(Saved entries)
= Beginning of Section =

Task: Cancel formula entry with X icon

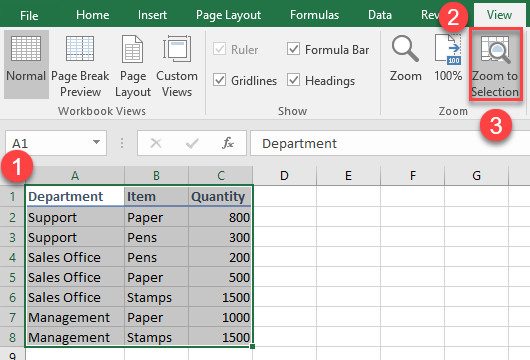Action: pos(156,143)
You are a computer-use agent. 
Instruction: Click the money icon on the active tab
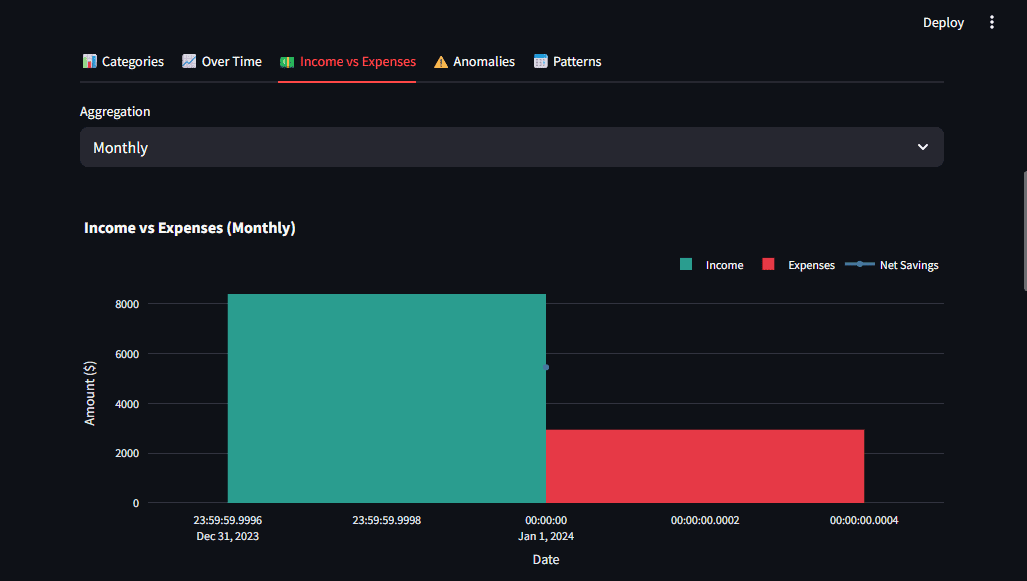pos(287,62)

= End of Section =

## Exercise goal
Would you please print only the lines running from the one with "You are a computer-use agent." to the final line of the entries above, exactly as written and without pictures?

## Result of the exercise
You are a computer-use agent. 
Instruction: Click the money icon on the active tab
pos(287,62)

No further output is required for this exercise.